### Opgavedetails
Tot welke periode beperkt de subsidiaire vordering de terreinontzegging, volgens de tekst over de eiswijziging in het kort geding?

### Geëxtraheerde tekst
Ter zitting heeft [eiseres sub 1] c.s. haar eis gewijzigd in die zin dat de vordering onder 1 aldus wordt gepreciseerd dat deze betrekking heeft op alle uitlatingen van [gedaagde] die in de dagvaarding zijn vermeld of op de zitting zijn geciteerd, dan wel uitlatingen die een gelijke strekking hebben. Voorts heeft zij verzocht om aan de vordering onder 2 een subsidiaire vordering toe te voegen die de terreinontzegging beperkt tot een periode van vier maanden.
5.4.
[gedaagde] heeft bezwaar gemaakt tegen eerstgenoemde wijziging van eis en aangevoerd dat zij zich daarop niet heeft kunnen voorbereiden.
5.5.
De voorzieningenrechter is van oordeel dat voor zover de eiswijziging ziet op uitlatingen die pas op de zitting van het kort geding zijn geciteerd, [gedaagde] inderdaad onvoldoende gelegenheid heeft gehad om zich daarop voor te bereiden, zodat die uitlatingen in het licht van de eisen van een goede procesorde buiten beschouwing moeten blijven. Voor het overige betreft de eiswijziging een eisvermindering zodat daartegen geen bezwaar kan worden gemaakt.
Ontzegging van het gebruik van het park
5.6.

Records voor het vinden van weergegeven items

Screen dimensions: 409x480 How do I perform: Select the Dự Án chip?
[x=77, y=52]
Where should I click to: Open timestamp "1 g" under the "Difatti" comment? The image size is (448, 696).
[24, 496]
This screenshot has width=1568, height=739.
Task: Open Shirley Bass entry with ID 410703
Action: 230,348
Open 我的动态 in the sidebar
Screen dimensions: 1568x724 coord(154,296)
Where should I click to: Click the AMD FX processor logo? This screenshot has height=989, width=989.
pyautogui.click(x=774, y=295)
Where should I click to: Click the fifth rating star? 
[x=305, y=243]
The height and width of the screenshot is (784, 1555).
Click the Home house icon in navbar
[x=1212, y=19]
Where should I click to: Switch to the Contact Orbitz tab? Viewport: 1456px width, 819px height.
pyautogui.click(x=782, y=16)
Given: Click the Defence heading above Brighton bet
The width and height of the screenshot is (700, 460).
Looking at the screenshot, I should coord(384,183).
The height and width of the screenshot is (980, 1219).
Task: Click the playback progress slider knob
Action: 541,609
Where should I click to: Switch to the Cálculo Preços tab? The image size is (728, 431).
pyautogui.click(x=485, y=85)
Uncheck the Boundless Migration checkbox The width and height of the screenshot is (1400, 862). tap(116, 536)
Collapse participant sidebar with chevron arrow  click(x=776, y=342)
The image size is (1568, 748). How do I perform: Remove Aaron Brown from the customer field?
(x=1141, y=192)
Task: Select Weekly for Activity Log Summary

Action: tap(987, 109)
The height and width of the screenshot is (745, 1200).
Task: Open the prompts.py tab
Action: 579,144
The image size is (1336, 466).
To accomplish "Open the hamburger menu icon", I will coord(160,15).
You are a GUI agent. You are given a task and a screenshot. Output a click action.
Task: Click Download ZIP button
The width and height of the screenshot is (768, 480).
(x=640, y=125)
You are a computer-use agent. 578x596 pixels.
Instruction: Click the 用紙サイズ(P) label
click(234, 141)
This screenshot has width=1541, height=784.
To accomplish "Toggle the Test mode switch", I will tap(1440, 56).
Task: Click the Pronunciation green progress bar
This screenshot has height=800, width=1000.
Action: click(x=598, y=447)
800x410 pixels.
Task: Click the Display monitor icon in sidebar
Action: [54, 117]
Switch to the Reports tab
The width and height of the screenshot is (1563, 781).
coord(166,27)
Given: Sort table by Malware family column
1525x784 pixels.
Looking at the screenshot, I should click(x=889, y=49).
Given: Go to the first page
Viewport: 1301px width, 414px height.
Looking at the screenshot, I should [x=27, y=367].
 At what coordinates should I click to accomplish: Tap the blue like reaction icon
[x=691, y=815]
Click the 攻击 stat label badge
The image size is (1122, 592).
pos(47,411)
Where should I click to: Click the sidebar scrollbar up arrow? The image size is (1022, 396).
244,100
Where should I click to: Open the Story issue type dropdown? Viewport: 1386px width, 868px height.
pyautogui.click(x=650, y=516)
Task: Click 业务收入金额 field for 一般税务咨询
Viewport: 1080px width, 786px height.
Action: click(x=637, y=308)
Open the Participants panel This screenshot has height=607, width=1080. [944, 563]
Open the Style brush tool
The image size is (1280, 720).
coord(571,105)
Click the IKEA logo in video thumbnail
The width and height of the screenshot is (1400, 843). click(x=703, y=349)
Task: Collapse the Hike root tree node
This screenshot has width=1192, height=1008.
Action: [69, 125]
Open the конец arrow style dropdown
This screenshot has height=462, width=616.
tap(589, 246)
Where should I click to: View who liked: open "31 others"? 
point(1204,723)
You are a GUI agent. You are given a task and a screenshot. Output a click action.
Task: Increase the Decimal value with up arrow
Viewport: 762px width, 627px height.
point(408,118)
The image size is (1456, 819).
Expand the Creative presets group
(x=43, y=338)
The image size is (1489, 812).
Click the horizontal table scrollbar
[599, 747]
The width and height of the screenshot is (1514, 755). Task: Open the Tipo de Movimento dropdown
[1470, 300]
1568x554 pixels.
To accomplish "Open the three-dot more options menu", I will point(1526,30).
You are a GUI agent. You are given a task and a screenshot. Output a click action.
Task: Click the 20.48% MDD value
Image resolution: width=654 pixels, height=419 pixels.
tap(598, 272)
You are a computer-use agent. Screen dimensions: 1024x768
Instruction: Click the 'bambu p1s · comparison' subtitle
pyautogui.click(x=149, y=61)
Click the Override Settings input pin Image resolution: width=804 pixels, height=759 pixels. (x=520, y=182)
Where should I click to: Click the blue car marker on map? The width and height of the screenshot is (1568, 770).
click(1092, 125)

### Antwoord op opgave
Tot een periode van vier maanden.